PART 1: Deep Reinforcement Learning Systems

Gursifath Bhasin
9 min readNov 12, 2021

This blog is published as a part of seminar series for COMSE 6998 (Practical Deep Learning Systems Performance) taught by Prof. Parijat Dube at Columbia University. My friend Gaurav and I went through 4 research papers on Deep Reinforcement Learning Systems and summarized each of them.

Introduction

As the name suggests,

Deep Reinforcement Learning = Deep Learning + Reinforcement Learning

Reinforcement Learning is a subfield of machine learning that teaches an agent how to choose an action from its action space, within a particular environment, in order to maximize rewards over time. The goal of the RL agent is then to compute a policy–a mapping between the environment states and actions–that maximizes a long term reward.

Reinforcement learning (RL) algorithms combined with deep neural networks have in parallel emerged as an active area of research due to promising results in complex control tasks. Deep Reinforcement Learning agents have defeated world champions in Alpha Go, Robotic Manipulations and Autonomous Vehicles.

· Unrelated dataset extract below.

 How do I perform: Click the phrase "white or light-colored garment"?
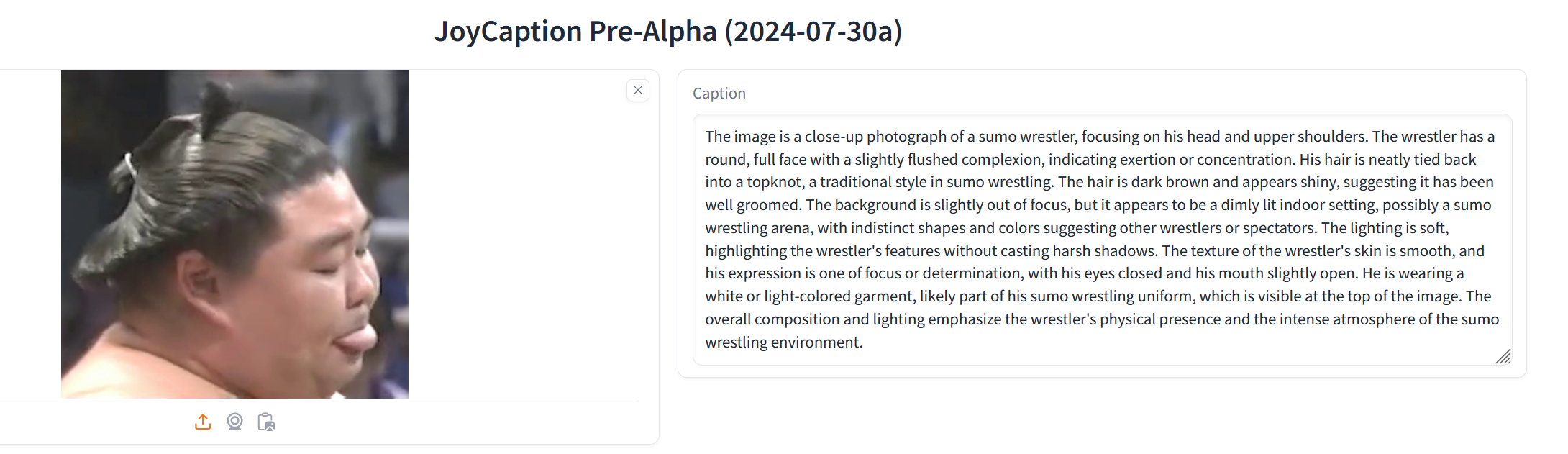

Courtesy: https://intellabs.github.io/coach/

Problems with training and optimization of Deep Reinforcement learning:

  1. Interactions with real systems can be slow. Generalizing from faster simulated environments can be restrictive.
  2. Sparse rewards can be due to bad reward definition which can lead to instability and high variance.
  3. It becomes difficult to reproduce the results due to restricted access to the resources, code, and workloads use.
  4. The lack of generalization is an issue that deep RL solutions often suffer from.

All these issues hint towards the need for sophisticated Deep Reinforcement Learning Systems.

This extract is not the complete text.